Top of ENTRIES SHOWN

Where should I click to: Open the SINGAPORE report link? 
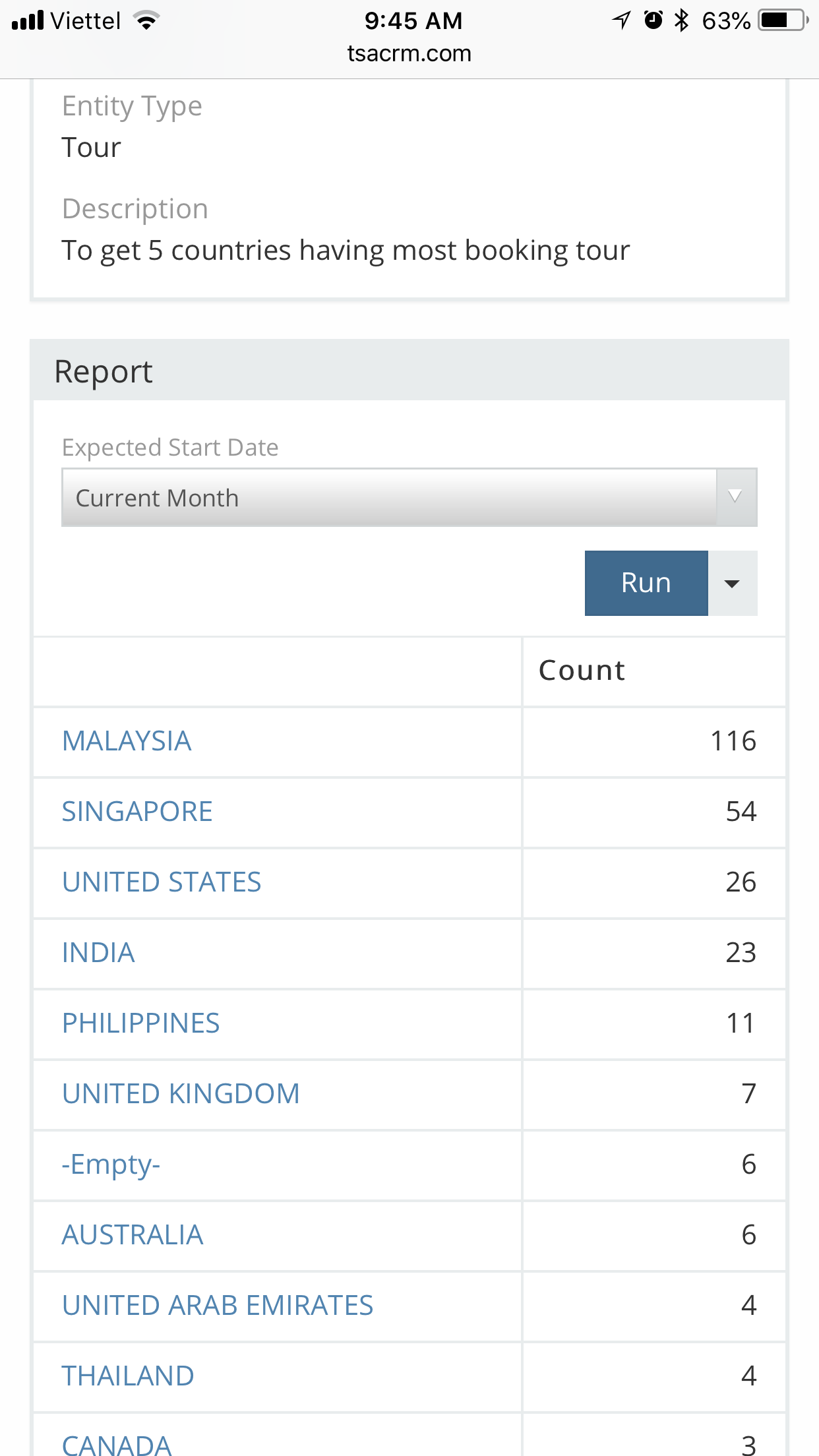(x=137, y=811)
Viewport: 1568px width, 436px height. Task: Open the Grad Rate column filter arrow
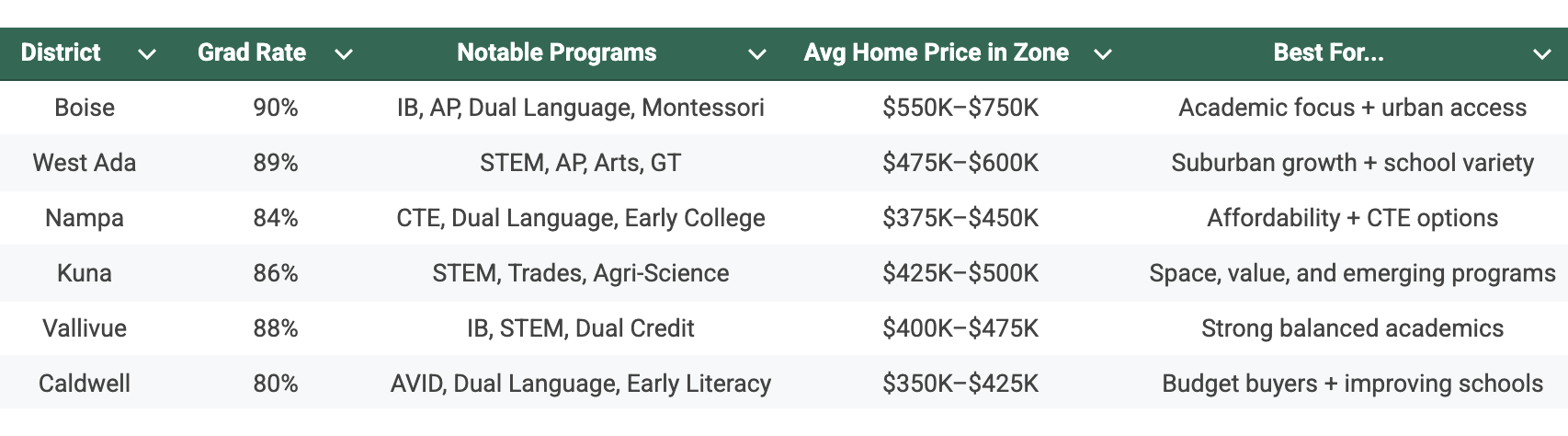[344, 54]
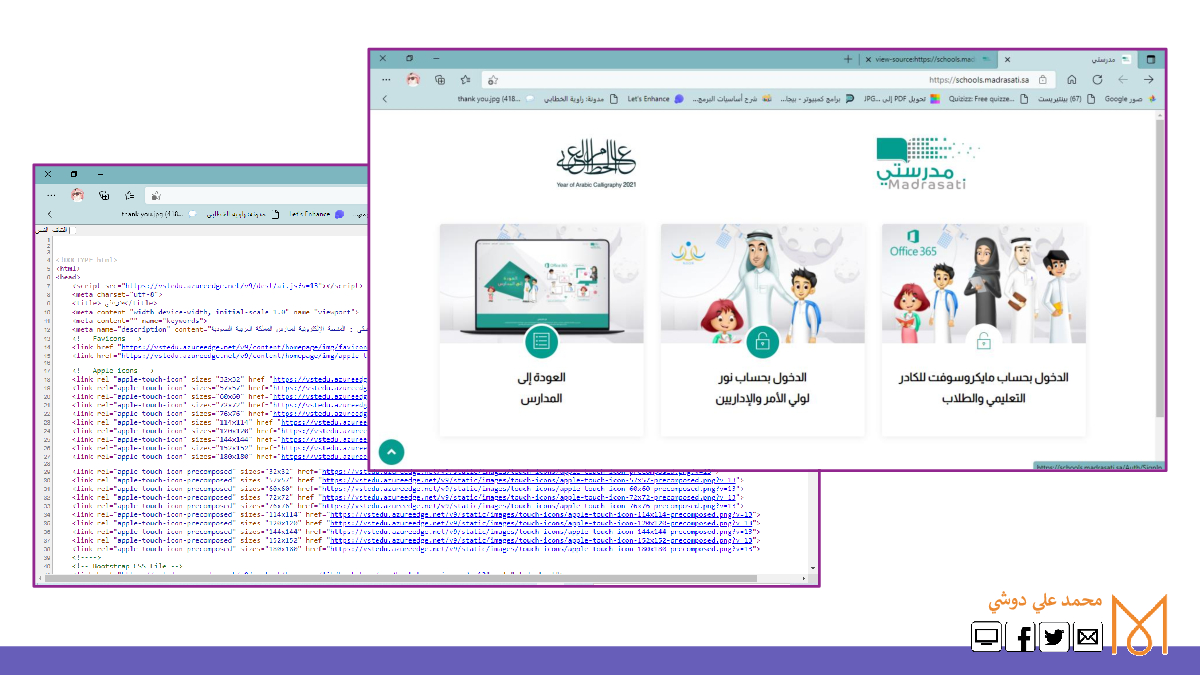
Task: Click the Home icon in browser toolbar
Action: point(1071,79)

Bottom of ENTRIES SHOWN

▸ EXERCISE GOAL: Write the records out again verbatim and omit the pictures they contain.

▸ EXPECTED OUTPUT:
Where should I click to: Open the SINGAPORE report link? 
(x=137, y=811)
Viewport: 1568px width, 436px height. Task: Open the Grad Rate column filter arrow
[344, 54]
Task: Click the Home icon in browser toolbar
Action: point(1071,79)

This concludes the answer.